5-year clinical outcome of the ESTOIH trial comparing the short-bite versus large-bite technique for elective midline abdominal closure
- Phil Hanwright
- Oct 7, 2025
- 2 min read
Updated: Oct 20, 2025
Authors: Fortelny RH, Baumann P, Hofmann A, Riedl S, Kewer JL, Hoelderle J, Shamiyeh A, Klugsberger B, Maier TD, Schumacher G, Köckerling F, Wöste G, Pession U, Albertsmeier M.
Affiliation: Multicenter European group, sponsored by Aesculap AG
Journal: Hernia, Aug 2025
Key takeaways
Five-year incisional hernia (IH) was 9% with short-bite vs 14% with large-bite; difference not significant (OR 1.60; p=0.155).
IH increased from 1→3→5 years in both groups, consistently favoring the short-bite arm.
Both cohorts used a P4HB monofilament (Monomax) suture
Short-stitch cohort used 2-0 P4HB
Long-stitch cohort used #1 P4HB
Most 5-year IHs were epigastric; ~36% (15/42) underwent repair.
Background
Incisional hernia is the most common long-term complication after midline laparotomy, with an estimated incidence averaging ~10–20%.
Objective
Compare 5-year IH after elective midline closure using standardized P4HB suture with short-bite vs large-bite techniques.
Methods
Design/setting/LOE: Prospective, multicenter, parallel, double-blind RCT (Germany/Austria). Level I.
Enrollment/analysis: 425 randomized (2014–2019). 5-year ITT n=362 (short-bite 175; large-bite 187). PP n=216 (108/108).
Eligibility (core): Adults ASA I–III; primary midline laparotomy ≥15 cm; protocol later dropped BMI ≥ 30 exclusion and allowed benign pancreatic disease.
Interventions (how the stitches differed):
Large-bite (“long-stitch”): ~10 mm from fascial edge and between bites; #1 P4HB looped
Target 4:1 SL:WL (Stitch length to wound length ratio)
Short-bite (“small-stitch”): 5–8 mm from edge, ~5 mm apart; 2-0 P4HB single stranded suture
Target SL:WL ≥ 5:1
Blinding: Patients and outcome assessors blinded; surgeons not blinded.
Primary endpoint: IH at 1, 3, and 5 years (exam plus ultrasound/CT/MRI; EHS criteria).

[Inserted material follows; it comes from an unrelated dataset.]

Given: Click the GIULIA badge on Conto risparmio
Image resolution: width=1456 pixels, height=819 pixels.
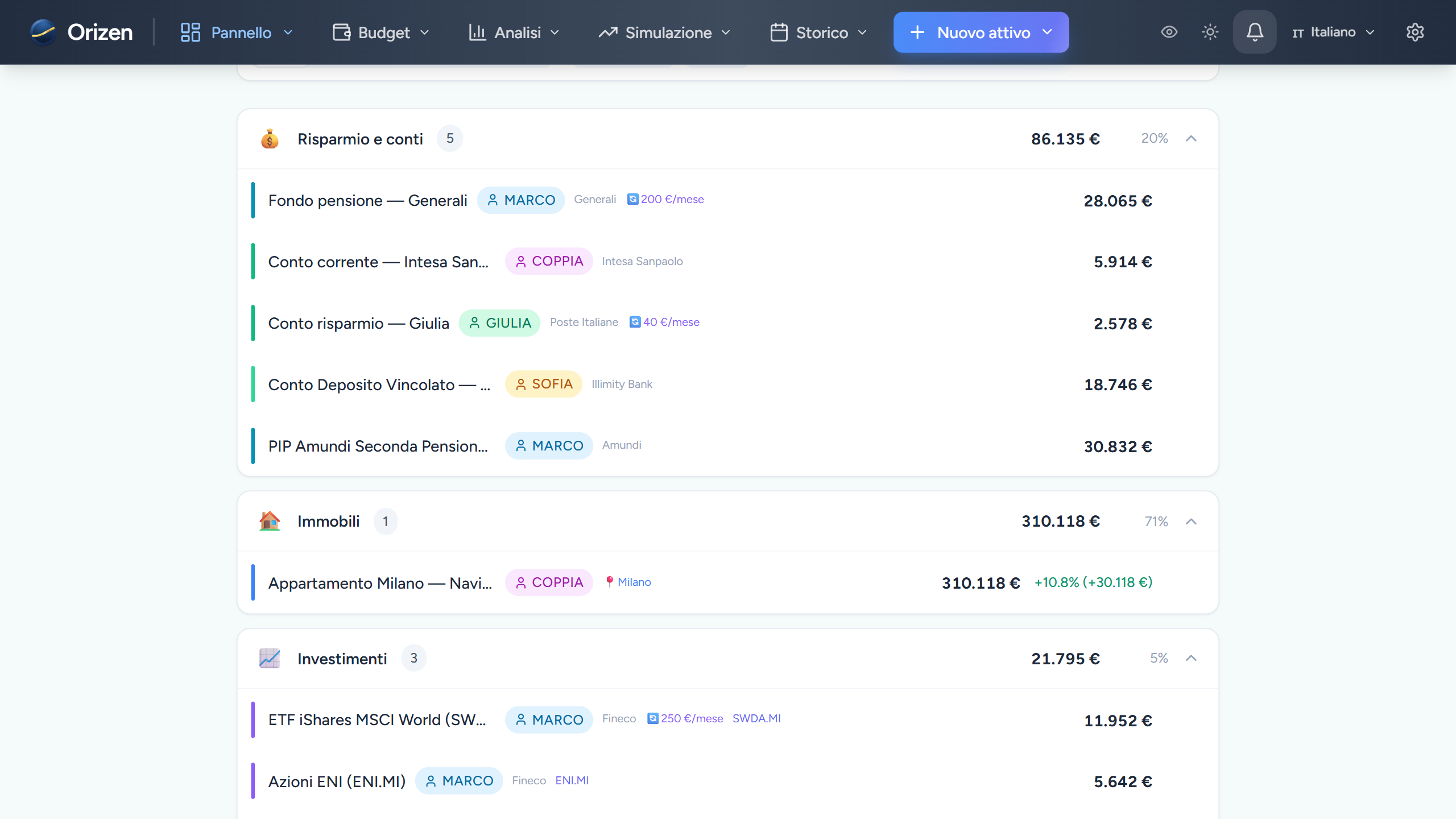Looking at the screenshot, I should (499, 322).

Secondary endpoints: 30-day complications (prior reports); EQ-5D-5L at baseline, 30 days, 1, 3, and 5 years.
Stats/power: Planned n=468 to detect 50% relative IH reduction at 1 year; recruitment stopped after 424 randomized, reducing power for long-term differences.
Results
Primary outcome (5 years): ITT IH 9.14% (16/175) short-bite vs 13.90% (26/187) large-bite; OR 1.60 (95% CI 0.82–3.10), p=0.155.
Trajectory: Persistent separation of curves with significant cumulative increase overall from 1→3→5 years (ITT 4.83%→9.02%→16.03%).
Hernia characteristics: Mostly epigastric (52%); sizes <4 cm in 48%; repairs in 15/42 (36%).
Quality of life: Early advantages for short-bite (pain/self-care at 30 days–1 year; anxiety at 3 years) but no group differences at 5 years.
Conclusion
In primary laparotomy closures, the short-bite technique kept 5-year IH numerically lower than large-bite, but differences were not statistically significant; absolute IH remained comparatively low in both groups.
Strengths & limitations
Multicenter, double-blind RCT with imaging-confirmed IH and 5-year follow-up.
Same suture material across arms isolates stitch geometry.
Underpowered at 5 years due to early stop/attrition; technique adherence managed via SL:WL targets and training.
Clinical relevance
Reconstructive surgeons should understand this approach to primary laparotomy closure, but recognize that hernia repair outcome may not translate.